Lençóis Paulista é conhecida em todo o Estado como a cidade fabricante de açúcar, álcool e pinga, embora o município tenha outras atividades que representam tanto quanto aquelas que determinaram o seu desenvolvimento. Com uma população estimada em 60 mil habitantes, Lençóis tem economia estabilizada e vive momento positivo com o fim do subsídio ao açúcar europeu.
A cachaça, que já representou muito para a economia local, é hoje um negócio acanhado que deve ser recuperado para alavancar o turismo ‘caipira’ na cidade. Os imigrantes italianos e espanhóis que povoaram Lençóis deixaram suas marcas; dos italianos ficou a fabricação de vinho e dos espanhóis as balas e bolachas.
A cidade, que já completou seus 147 anos, tem cerca de 85% de suas ruas asfaltadas. A atual administração pretende chegar ao fim de sua gestão com 100% delas pavimentadas, afirma o prefeito José Antonio Marise (PSDB).
Para ele, pavimentar 100% das ruas e melhorar o atendimento médico são os principais desafios de sua segunda administração. “A grande preocupação da população é a pavimentação das ruas. É um desafio, porque se gasta mais. O investimento é alto tanto para implantação de pavimentação quanto para a conservação daquilo que já está pavimentado.”
Outra preocupação da atual administração é com a saúde pública. “A população está empobrecendo. São poucas as famílias que têm condições de pagar um plano de saúde e esse contingente está sendo atendido na rede pública de saúde. Estamos percebendo, nos últimos anos, que a demanda aumentou muito.”
O desafio, para ele, é oferecer um atendimento de qualidade. “Precisamos implantar mais três postos de atendimento. No Jardim Primavera, na região do Jardim Príncipe e região das vilas Cruzeiro/Alvorada.”

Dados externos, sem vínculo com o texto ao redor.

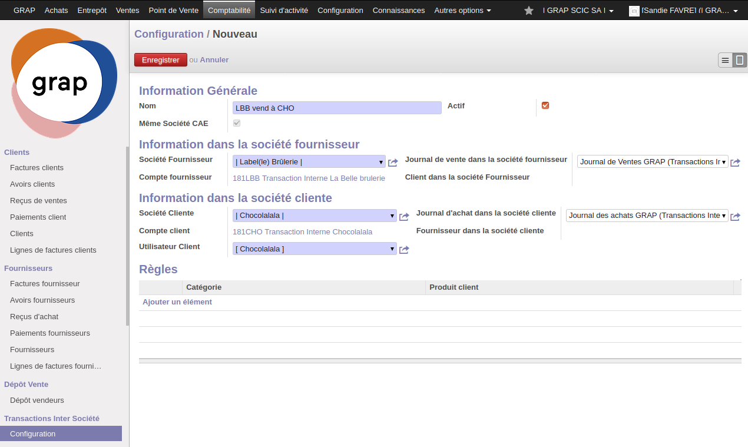The width and height of the screenshot is (748, 447).
Task: Open the Société Cliente external link icon
Action: (404, 217)
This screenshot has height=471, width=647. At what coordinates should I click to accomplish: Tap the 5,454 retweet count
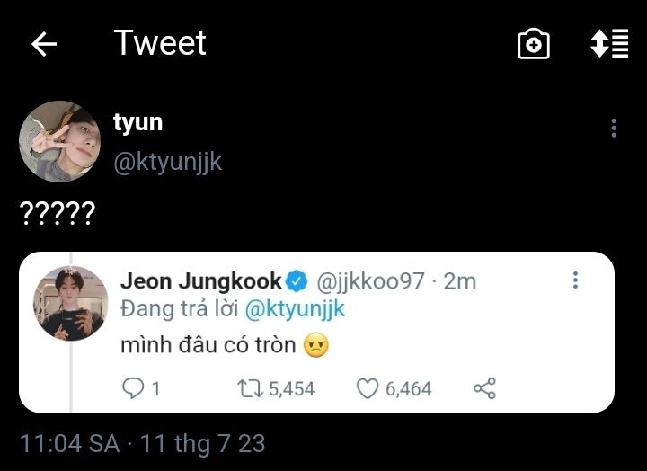point(291,388)
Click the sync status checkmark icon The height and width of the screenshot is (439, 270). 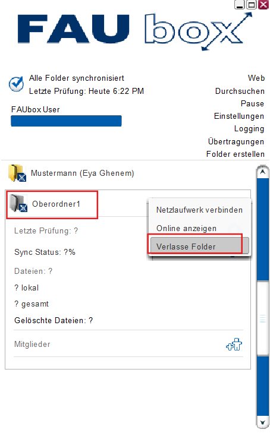tap(16, 84)
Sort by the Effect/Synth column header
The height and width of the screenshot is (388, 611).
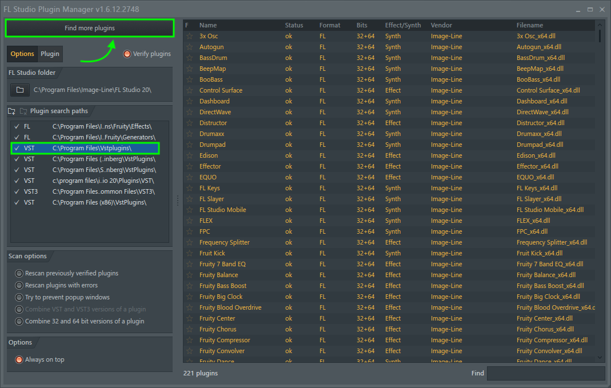click(403, 25)
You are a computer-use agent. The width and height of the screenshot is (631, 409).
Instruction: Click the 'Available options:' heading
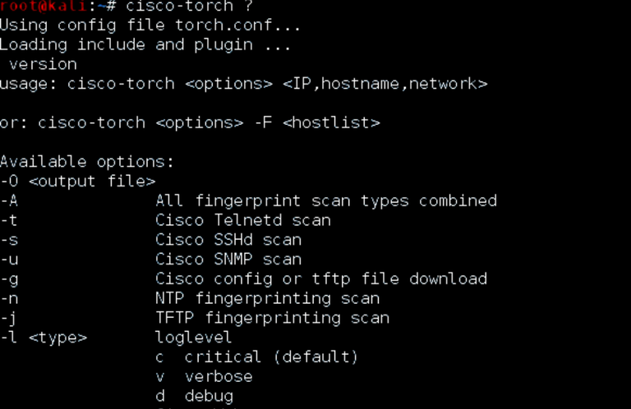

A prefeitura aposta na medicina preventiva. “Temos quatro unidades do projeto Saúde da Família, que tem essa característica de prevenir a doença. Ao mesmo tempo que atuamos na prevenção temos de manter a cultura tradicional da medicina curativa. Enquanto não fizermos a transição definitiva para a preventiva, o município vai ter dificuldade com recursos.”
A saúde, segundo Marise, consome 15% do orçamento municipal, no mínimo. “Nesse ano vamos atingir 18%. A demanda por remédios também aumentou e isso tem tomado mais recursos públicos.”